Julio de Carvalho Ponce, doutor em Epidemiologia pela Faculdade de Medicina da Universidade de São Paulo (USP), acompanhou o depoimento de Antônio Barra Torres à Comissão Parlamentar de Inquérito (CPI) da Covid e disse ao O POVO que o presidente da Agência Nacional de Vigilância Sanitária (Anvisa) foi muito claro nas respostas oferecidas aos senadores. 

Segundo Ponce, um aspecto destacável da explanação de Torres foi a defesa feita da independência e do caráter técnico da agência reguladora. "Ainda se posicionou de maneira firme, em diversos momentos discordando abertamente do presidente Jair Bolsonaro, a favor do distanciamento, do uso de máscaras e da vacinação em massa", adicionou o epidemiologista.

Questionado se a bula de algum medicamento pode ser alterada por meio de decreto presidencial, ele subscreveu as palavras de Barra Torres.

O dirigente da Anvisa disse na CPI que "só quem pode modificar a bula é a agência reguladora" quando requisitada pelo laboratório fabricante.

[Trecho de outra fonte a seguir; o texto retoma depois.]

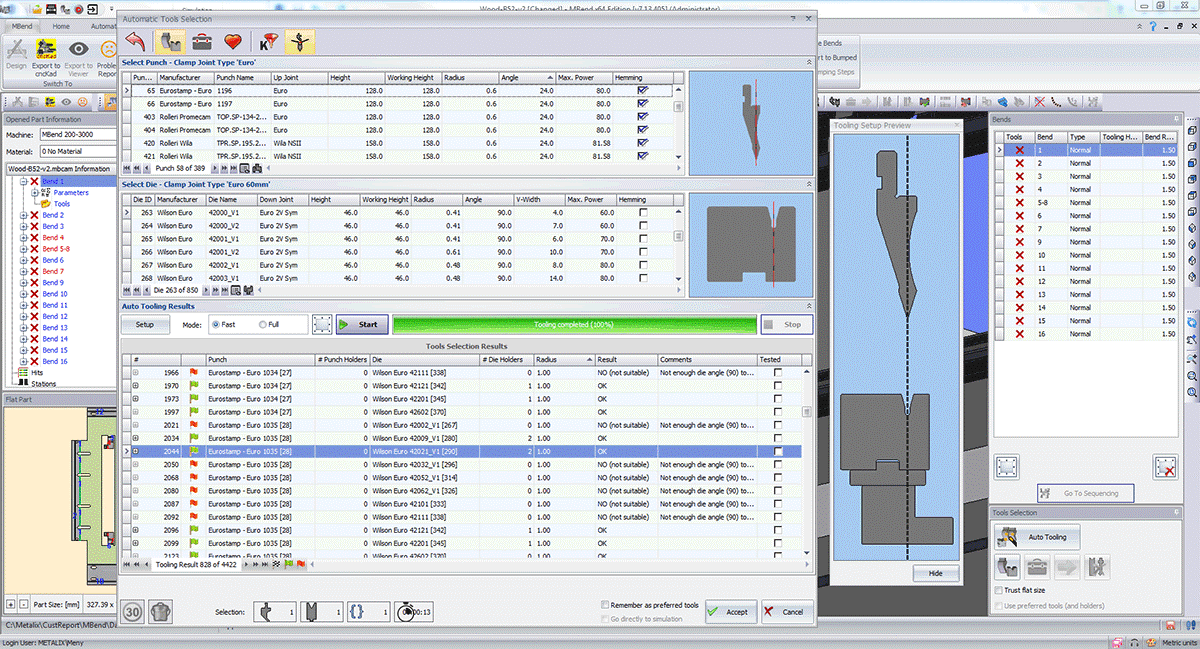The image size is (1200, 649).
Task: Click the K filter funnel icon
Action: (267, 42)
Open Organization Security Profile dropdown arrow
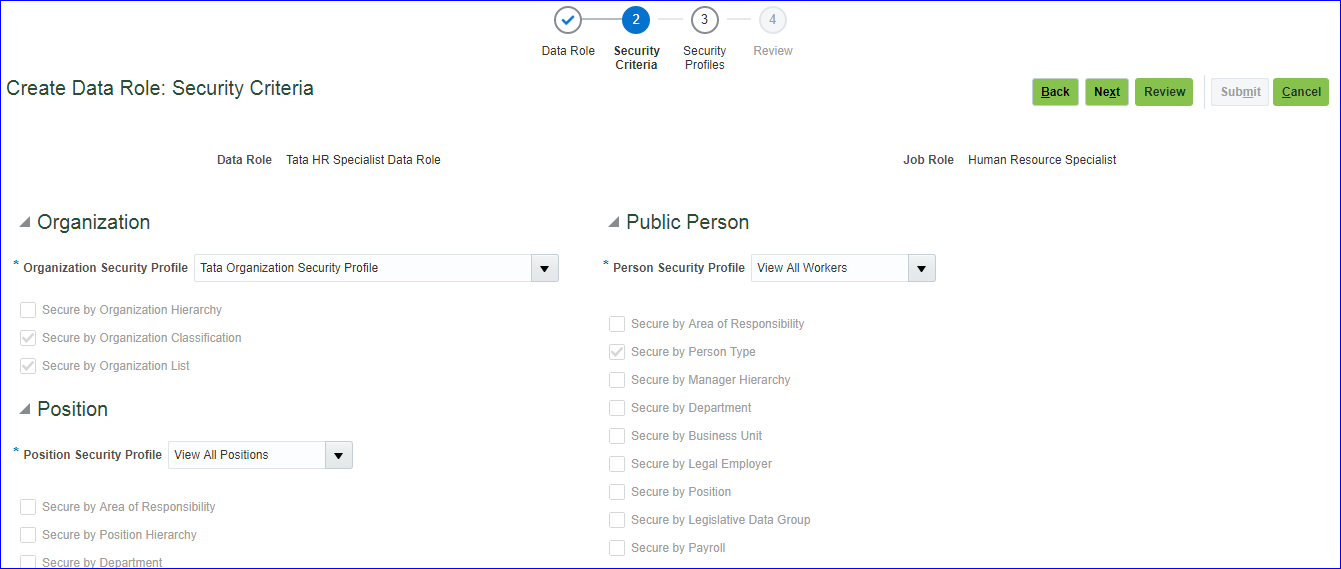Image resolution: width=1341 pixels, height=569 pixels. pyautogui.click(x=544, y=268)
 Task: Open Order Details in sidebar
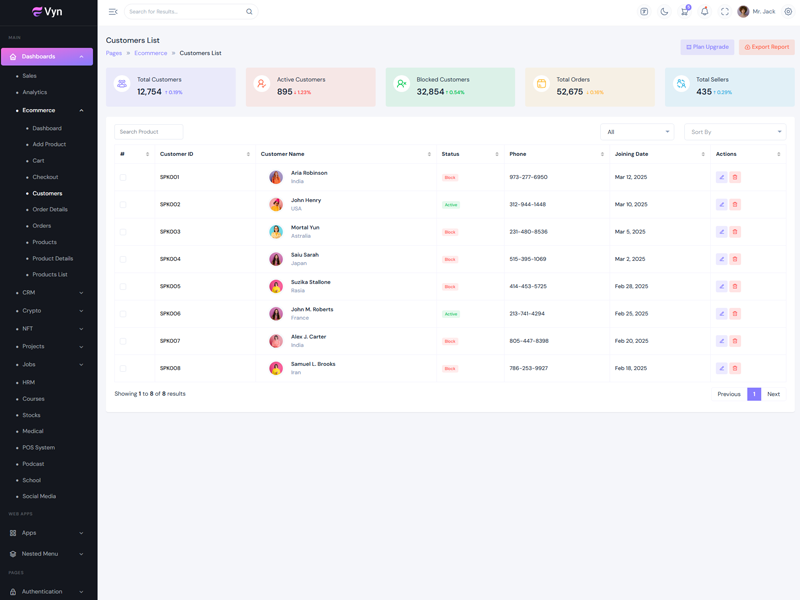tap(50, 210)
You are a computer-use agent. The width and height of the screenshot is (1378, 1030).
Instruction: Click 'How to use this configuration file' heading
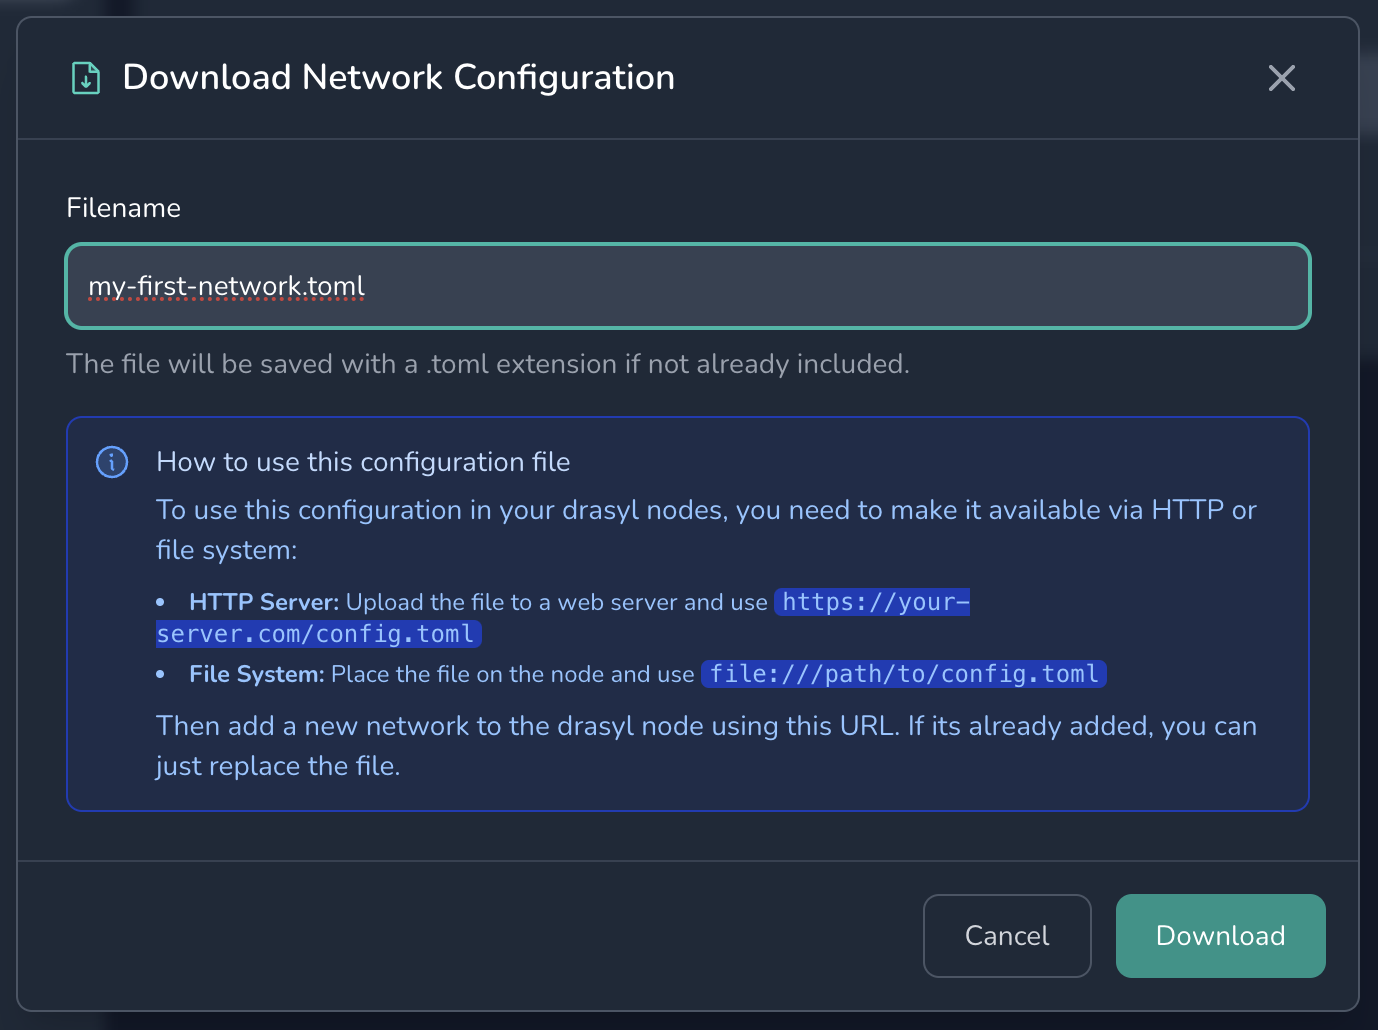[x=363, y=462]
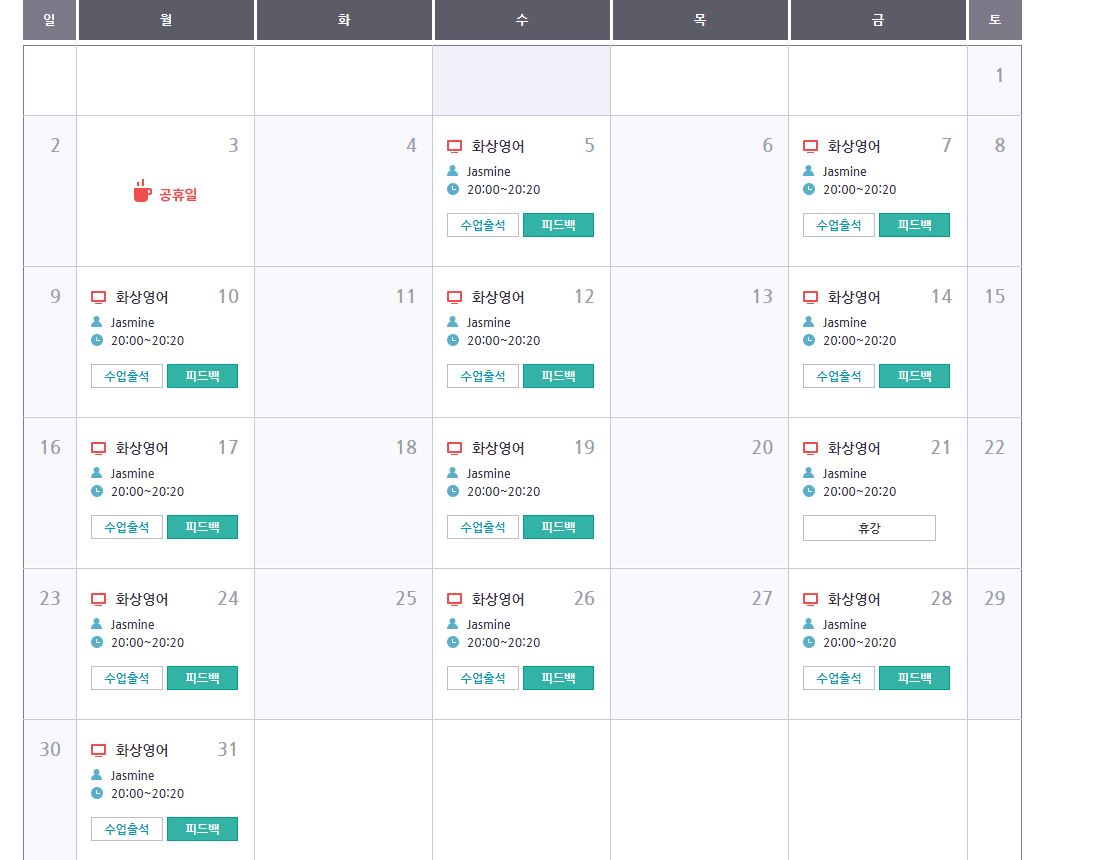Screen dimensions: 1101x860
Task: Select the empty day 18 cell
Action: (343, 493)
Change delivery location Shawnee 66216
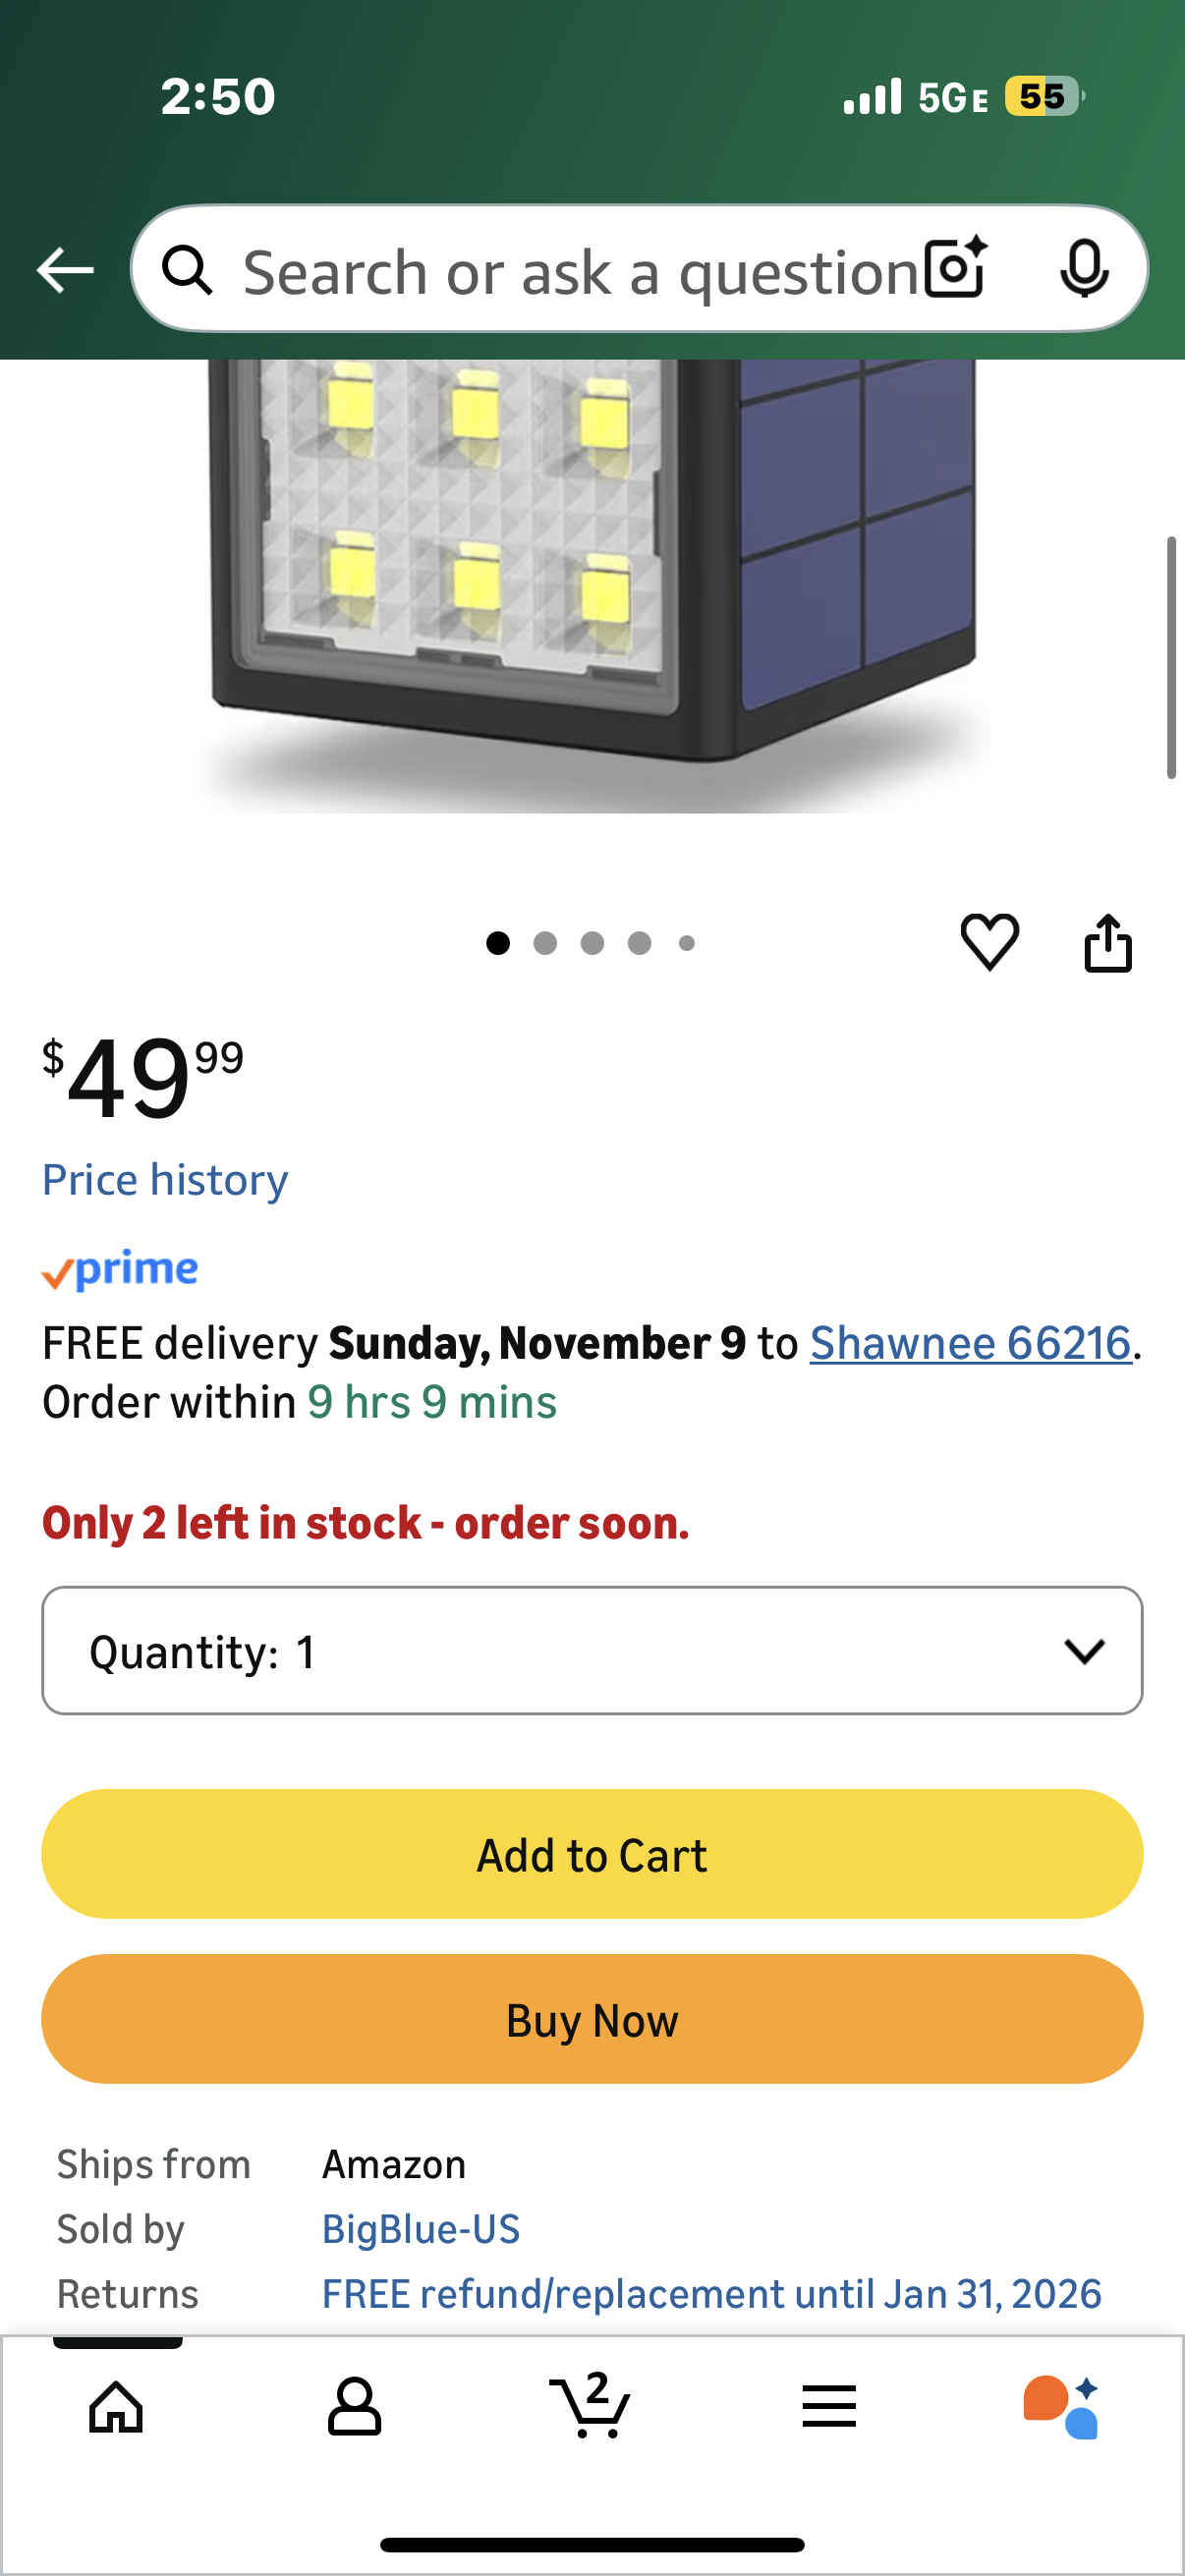Viewport: 1185px width, 2576px height. pos(969,1343)
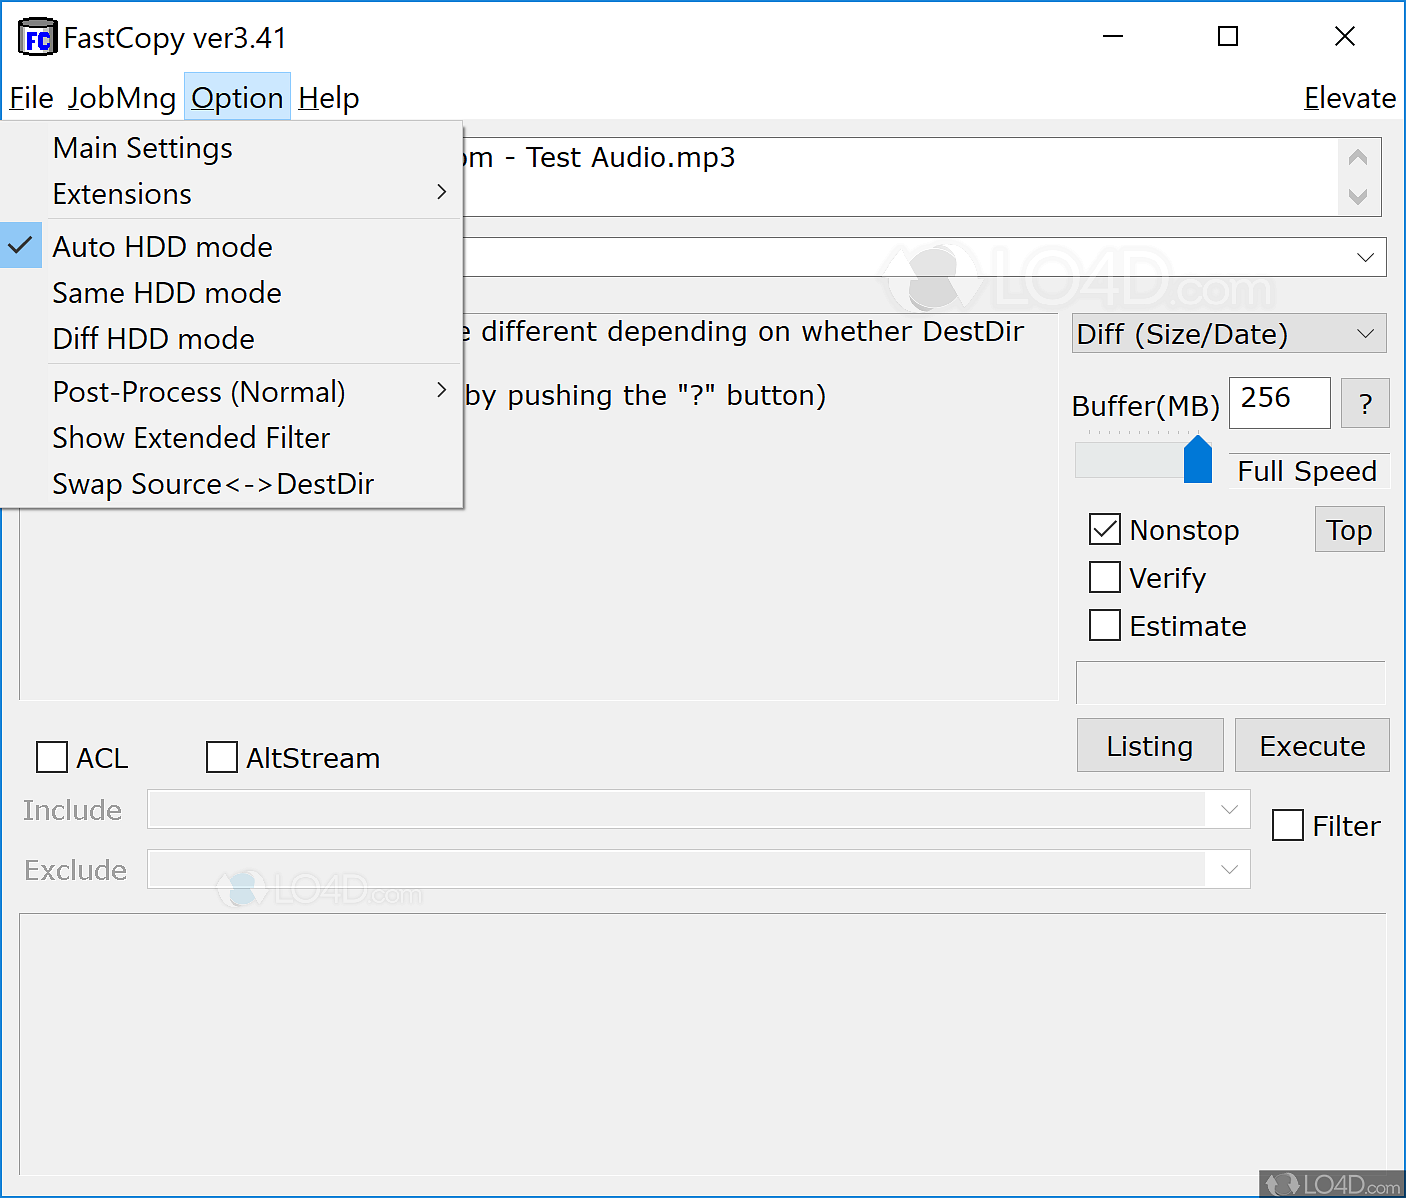
Task: Open the Diff (Size/Date) mode dropdown
Action: tap(1228, 334)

"O solicitante deve indicar as alterações e justificá-las com dados clínicos de estudos", complementou o médico, destacando já haver consenso científico sobre a ineficácia da cloroquina para a Covid-19.

Integrante do grupo Ação Covid, uma coalizão de pesquisadores dedicada a estudar o avanço da Covid-19 no Brasil, o sociólogo Jonatha Vasconcelos também acompanha atentamente o desenrolar da CPI.

Doutorando em Sociologia pela Universidade Federal de Sergipe (UFS) e integrante do Laboratório de Estudos do Poder e da Política (Lepp-UFS), Vasconcelos observa que setores da sociedade civil e da política institucional, como a imprensa e o próprio Senado, têm sido mais rígidos com a posições negacionistas neste momento da crise.

"Esperava-se neste dia, que se estendeu pela tarde, era uma resposta de caráter técnico que conseguisse, de alguma forma, atingir alguns pontos de uma gestão negacionista da Covid pelo Governo Federal. Nesse sentido, os senadores sentiram-se contemplados pelas respostas do Barra Torres", afirma o pesquisador.